◆ What is being asked ◆
The required output is the complete listing, copied word for word.

◆ Exercise inputs ◆
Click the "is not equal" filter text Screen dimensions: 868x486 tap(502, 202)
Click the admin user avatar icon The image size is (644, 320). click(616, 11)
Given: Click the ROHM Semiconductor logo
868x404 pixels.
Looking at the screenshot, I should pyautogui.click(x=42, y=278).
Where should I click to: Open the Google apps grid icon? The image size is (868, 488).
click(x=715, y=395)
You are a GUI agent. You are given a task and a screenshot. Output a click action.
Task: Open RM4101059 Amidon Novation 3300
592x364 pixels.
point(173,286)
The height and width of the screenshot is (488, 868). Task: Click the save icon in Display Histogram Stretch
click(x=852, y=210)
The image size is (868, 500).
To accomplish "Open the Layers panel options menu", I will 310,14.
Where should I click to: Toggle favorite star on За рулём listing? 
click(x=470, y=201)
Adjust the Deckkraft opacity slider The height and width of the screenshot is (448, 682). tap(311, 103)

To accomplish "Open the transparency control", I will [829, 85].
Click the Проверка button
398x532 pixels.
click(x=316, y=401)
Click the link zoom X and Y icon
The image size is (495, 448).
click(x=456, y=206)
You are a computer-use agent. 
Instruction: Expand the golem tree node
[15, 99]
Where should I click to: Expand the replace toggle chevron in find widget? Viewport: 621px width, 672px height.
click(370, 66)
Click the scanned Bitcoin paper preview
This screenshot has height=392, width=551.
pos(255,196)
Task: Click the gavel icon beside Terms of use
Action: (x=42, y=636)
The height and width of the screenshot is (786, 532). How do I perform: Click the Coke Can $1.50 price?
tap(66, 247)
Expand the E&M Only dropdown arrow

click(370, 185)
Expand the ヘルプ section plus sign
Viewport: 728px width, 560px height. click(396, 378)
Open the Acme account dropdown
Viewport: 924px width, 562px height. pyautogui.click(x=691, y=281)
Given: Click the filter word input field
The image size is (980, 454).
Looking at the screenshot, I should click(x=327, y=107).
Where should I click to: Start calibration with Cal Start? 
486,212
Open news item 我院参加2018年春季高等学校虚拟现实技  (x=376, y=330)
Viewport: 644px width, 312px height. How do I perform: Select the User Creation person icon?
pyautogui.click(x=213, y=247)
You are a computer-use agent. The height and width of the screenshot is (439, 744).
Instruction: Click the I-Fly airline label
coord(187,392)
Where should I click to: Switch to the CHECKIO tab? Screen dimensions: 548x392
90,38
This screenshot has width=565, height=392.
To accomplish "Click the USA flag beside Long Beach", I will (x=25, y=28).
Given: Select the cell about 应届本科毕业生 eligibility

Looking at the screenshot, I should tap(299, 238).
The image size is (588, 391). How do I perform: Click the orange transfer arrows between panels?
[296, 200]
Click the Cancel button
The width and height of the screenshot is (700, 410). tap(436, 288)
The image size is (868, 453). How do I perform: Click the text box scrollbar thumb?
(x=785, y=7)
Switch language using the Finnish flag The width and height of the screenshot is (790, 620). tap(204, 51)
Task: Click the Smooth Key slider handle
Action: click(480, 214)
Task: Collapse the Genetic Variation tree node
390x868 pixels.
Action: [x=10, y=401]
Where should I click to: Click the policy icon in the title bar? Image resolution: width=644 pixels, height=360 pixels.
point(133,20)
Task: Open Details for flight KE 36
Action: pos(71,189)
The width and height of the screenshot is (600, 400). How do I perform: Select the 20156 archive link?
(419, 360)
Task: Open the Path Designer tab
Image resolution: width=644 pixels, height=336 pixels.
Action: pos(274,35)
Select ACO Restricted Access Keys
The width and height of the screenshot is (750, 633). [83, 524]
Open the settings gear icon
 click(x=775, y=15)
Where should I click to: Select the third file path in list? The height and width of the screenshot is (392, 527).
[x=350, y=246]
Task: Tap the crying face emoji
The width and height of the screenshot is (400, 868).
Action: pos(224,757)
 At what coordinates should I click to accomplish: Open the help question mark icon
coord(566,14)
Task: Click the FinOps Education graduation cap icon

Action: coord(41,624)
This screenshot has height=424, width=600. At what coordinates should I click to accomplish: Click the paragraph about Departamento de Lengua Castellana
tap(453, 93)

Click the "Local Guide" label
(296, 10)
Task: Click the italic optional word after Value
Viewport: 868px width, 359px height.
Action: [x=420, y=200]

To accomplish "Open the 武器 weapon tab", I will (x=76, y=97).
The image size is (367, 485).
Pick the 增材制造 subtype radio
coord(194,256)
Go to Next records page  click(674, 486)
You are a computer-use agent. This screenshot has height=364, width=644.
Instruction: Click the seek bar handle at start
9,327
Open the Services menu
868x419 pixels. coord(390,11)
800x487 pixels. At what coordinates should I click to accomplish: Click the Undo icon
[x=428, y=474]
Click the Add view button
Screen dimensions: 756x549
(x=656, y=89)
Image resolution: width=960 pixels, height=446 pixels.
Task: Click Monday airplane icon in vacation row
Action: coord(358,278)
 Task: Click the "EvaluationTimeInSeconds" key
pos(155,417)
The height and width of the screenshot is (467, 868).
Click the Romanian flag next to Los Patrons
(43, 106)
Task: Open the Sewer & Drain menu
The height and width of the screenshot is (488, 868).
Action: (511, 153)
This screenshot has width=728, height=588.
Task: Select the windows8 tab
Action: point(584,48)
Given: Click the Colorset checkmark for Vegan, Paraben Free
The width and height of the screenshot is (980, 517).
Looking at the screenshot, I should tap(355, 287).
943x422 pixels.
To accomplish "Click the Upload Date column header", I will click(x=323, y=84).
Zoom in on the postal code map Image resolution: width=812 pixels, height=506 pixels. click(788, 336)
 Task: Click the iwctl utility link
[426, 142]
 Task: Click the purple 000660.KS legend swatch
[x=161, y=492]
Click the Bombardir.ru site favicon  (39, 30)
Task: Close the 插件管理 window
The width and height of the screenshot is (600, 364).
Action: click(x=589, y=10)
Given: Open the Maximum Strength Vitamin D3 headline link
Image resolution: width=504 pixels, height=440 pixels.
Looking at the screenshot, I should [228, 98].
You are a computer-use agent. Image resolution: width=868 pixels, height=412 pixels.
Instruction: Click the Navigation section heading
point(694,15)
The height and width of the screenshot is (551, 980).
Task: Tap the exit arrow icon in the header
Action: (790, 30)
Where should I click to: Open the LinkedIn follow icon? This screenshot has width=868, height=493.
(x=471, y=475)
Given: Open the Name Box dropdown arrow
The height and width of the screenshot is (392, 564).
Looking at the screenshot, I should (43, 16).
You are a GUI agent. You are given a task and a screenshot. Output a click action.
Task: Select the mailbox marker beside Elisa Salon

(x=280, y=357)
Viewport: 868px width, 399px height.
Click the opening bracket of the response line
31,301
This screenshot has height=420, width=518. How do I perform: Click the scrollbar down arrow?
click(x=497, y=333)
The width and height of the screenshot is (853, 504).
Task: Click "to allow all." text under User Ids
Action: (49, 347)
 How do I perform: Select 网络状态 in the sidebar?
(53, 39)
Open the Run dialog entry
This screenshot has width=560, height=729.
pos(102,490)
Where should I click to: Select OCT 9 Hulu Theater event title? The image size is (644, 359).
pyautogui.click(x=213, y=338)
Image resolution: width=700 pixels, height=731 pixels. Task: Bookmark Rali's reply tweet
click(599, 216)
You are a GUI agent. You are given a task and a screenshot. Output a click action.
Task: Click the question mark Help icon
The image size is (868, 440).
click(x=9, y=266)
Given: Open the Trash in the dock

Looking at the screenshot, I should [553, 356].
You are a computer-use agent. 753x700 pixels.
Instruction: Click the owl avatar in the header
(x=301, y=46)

◆ Task solution ◆
Click the "is not equal" filter text Screen dimensions: 868x486 tap(502, 202)
Click the admin user avatar icon The image size is (644, 320). click(616, 11)
Given: Click the ROHM Semiconductor logo
868x404 pixels.
Looking at the screenshot, I should pyautogui.click(x=42, y=278).
Where should I click to: Open the Google apps grid icon? The image size is (868, 488).
click(x=715, y=395)
You are a GUI agent. You are given a task and a screenshot. Output a click action.
Task: Open RM4101059 Amidon Novation 3300
592x364 pixels.
point(173,286)
The height and width of the screenshot is (488, 868). Task: Click the save icon in Display Histogram Stretch
click(x=852, y=210)
The image size is (868, 500).
To accomplish "Open the Layers panel options menu", I will 310,14.
Where should I click to: Toggle favorite star on За рулём listing? 
click(x=470, y=201)
Adjust the Deckkraft opacity slider The height and width of the screenshot is (448, 682). tap(311, 103)

To accomplish "Open the transparency control", I will [829, 85].
Click the Проверка button
398x532 pixels.
click(x=316, y=401)
Click the link zoom X and Y icon
The image size is (495, 448).
click(x=456, y=206)
You are a computer-use agent. 
Instruction: Expand the golem tree node
[15, 99]
Where should I click to: Expand the replace toggle chevron in find widget? Viewport: 621px width, 672px height.
click(370, 66)
Click the scanned Bitcoin paper preview
This screenshot has height=392, width=551.
pos(255,196)
Task: Click the gavel icon beside Terms of use
Action: (x=42, y=636)
The height and width of the screenshot is (786, 532). How do I perform: Click the Coke Can $1.50 price?
tap(66, 247)
Expand the E&M Only dropdown arrow

click(370, 185)
Expand the ヘルプ section plus sign
Viewport: 728px width, 560px height. click(396, 378)
Open the Acme account dropdown
Viewport: 924px width, 562px height. pyautogui.click(x=691, y=281)
Given: Click the filter word input field
The image size is (980, 454).
Looking at the screenshot, I should click(x=327, y=107).
Where should I click to: Start calibration with Cal Start? 
486,212
Open news item 我院参加2018年春季高等学校虚拟现实技  (x=376, y=330)
Viewport: 644px width, 312px height. How do I perform: Select the User Creation person icon?
pyautogui.click(x=213, y=247)
You are a computer-use agent. The height and width of the screenshot is (439, 744).
Instruction: Click the I-Fly airline label
coord(187,392)
Where should I click to: Switch to the CHECKIO tab? Screen dimensions: 548x392
90,38
This screenshot has width=565, height=392.
To accomplish "Click the USA flag beside Long Beach", I will (x=25, y=28).
Given: Select the cell about 应届本科毕业生 eligibility

Looking at the screenshot, I should tap(299, 238).
The image size is (588, 391). How do I perform: Click the orange transfer arrows between panels?
[296, 200]
Click the Cancel button
The width and height of the screenshot is (700, 410). tap(436, 288)
The image size is (868, 453). How do I perform: Click the text box scrollbar thumb?
(x=785, y=7)
Switch language using the Finnish flag The width and height of the screenshot is (790, 620). tap(204, 51)
Task: Click the Smooth Key slider handle
Action: click(480, 214)
Task: Collapse the Genetic Variation tree node
390x868 pixels.
Action: [x=10, y=401]
Where should I click to: Click the policy icon in the title bar? Image resolution: width=644 pixels, height=360 pixels.
point(133,20)
Task: Open Details for flight KE 36
Action: pos(71,189)
The width and height of the screenshot is (600, 400). How do I perform: Select the 20156 archive link?
(419, 360)
Task: Open the Path Designer tab
Image resolution: width=644 pixels, height=336 pixels.
Action: pos(274,35)
Select ACO Restricted Access Keys
The width and height of the screenshot is (750, 633). [83, 524]
Open the settings gear icon
 click(x=775, y=15)
Where should I click to: Select the third file path in list? The height and width of the screenshot is (392, 527).
[x=350, y=246]
Task: Tap the crying face emoji
The width and height of the screenshot is (400, 868).
Action: pos(224,757)
 At what coordinates should I click to accomplish: Open the help question mark icon
coord(566,14)
Task: Click the FinOps Education graduation cap icon

Action: coord(41,624)
This screenshot has height=424, width=600. At what coordinates should I click to accomplish: Click the paragraph about Departamento de Lengua Castellana
tap(453, 93)

Click the "Local Guide" label
(296, 10)
Task: Click the italic optional word after Value
Viewport: 868px width, 359px height.
Action: [x=420, y=200]

To accomplish "Open the 武器 weapon tab", I will (x=76, y=97).
The image size is (367, 485).
Pick the 增材制造 subtype radio
coord(194,256)
Go to Next records page  click(674, 486)
You are a computer-use agent. This screenshot has height=364, width=644.
Instruction: Click the seek bar handle at start
9,327
Open the Services menu
868x419 pixels. coord(390,11)
800x487 pixels. At what coordinates should I click to accomplish: Click the Undo icon
[x=428, y=474]
Click the Add view button
Screen dimensions: 756x549
(x=656, y=89)
Image resolution: width=960 pixels, height=446 pixels.
Task: Click Monday airplane icon in vacation row
Action: coord(358,278)
 Task: Click the "EvaluationTimeInSeconds" key
pos(155,417)
The height and width of the screenshot is (467, 868).
Click the Romanian flag next to Los Patrons
(43, 106)
Task: Open the Sewer & Drain menu
The height and width of the screenshot is (488, 868).
Action: (511, 153)
This screenshot has width=728, height=588.
Task: Select the windows8 tab
Action: point(584,48)
Given: Click the Colorset checkmark for Vegan, Paraben Free
The width and height of the screenshot is (980, 517).
Looking at the screenshot, I should tap(355, 287).
943x422 pixels.
To accomplish "Click the Upload Date column header", I will click(x=323, y=84).
Zoom in on the postal code map Image resolution: width=812 pixels, height=506 pixels. click(788, 336)
 Task: Click the iwctl utility link
[426, 142]
 Task: Click the purple 000660.KS legend swatch
[x=161, y=492]
Click the Bombardir.ru site favicon  (39, 30)
Task: Close the 插件管理 window
The width and height of the screenshot is (600, 364).
Action: click(x=589, y=10)
Given: Open the Maximum Strength Vitamin D3 headline link
Image resolution: width=504 pixels, height=440 pixels.
Looking at the screenshot, I should [228, 98].
You are a computer-use agent. Image resolution: width=868 pixels, height=412 pixels.
Instruction: Click the Navigation section heading
point(694,15)
The height and width of the screenshot is (551, 980).
Task: Tap the exit arrow icon in the header
Action: (790, 30)
Where should I click to: Open the LinkedIn follow icon? This screenshot has width=868, height=493.
(x=471, y=475)
Given: Open the Name Box dropdown arrow
The height and width of the screenshot is (392, 564).
Looking at the screenshot, I should (43, 16).
You are a GUI agent. You are given a task and a screenshot. Output a click action.
Task: Select the mailbox marker beside Elisa Salon

(x=280, y=357)
Viewport: 868px width, 399px height.
Click the opening bracket of the response line
31,301
This screenshot has height=420, width=518. How do I perform: Click the scrollbar down arrow?
click(x=497, y=333)
The width and height of the screenshot is (853, 504).
Task: Click "to allow all." text under User Ids
Action: (49, 347)
 How do I perform: Select 网络状态 in the sidebar?
(53, 39)
Open the Run dialog entry
This screenshot has width=560, height=729.
pos(102,490)
Where should I click to: Select OCT 9 Hulu Theater event title? The image size is (644, 359).
pyautogui.click(x=213, y=338)
Image resolution: width=700 pixels, height=731 pixels. Task: Bookmark Rali's reply tweet
click(599, 216)
You are a GUI agent. You are given a task and a screenshot. Output a click action.
Task: Click the question mark Help icon
The image size is (868, 440).
click(x=9, y=266)
Given: Open the Trash in the dock

Looking at the screenshot, I should [553, 356].
You are a computer-use agent. 753x700 pixels.
Instruction: Click the owl avatar in the header
(x=301, y=46)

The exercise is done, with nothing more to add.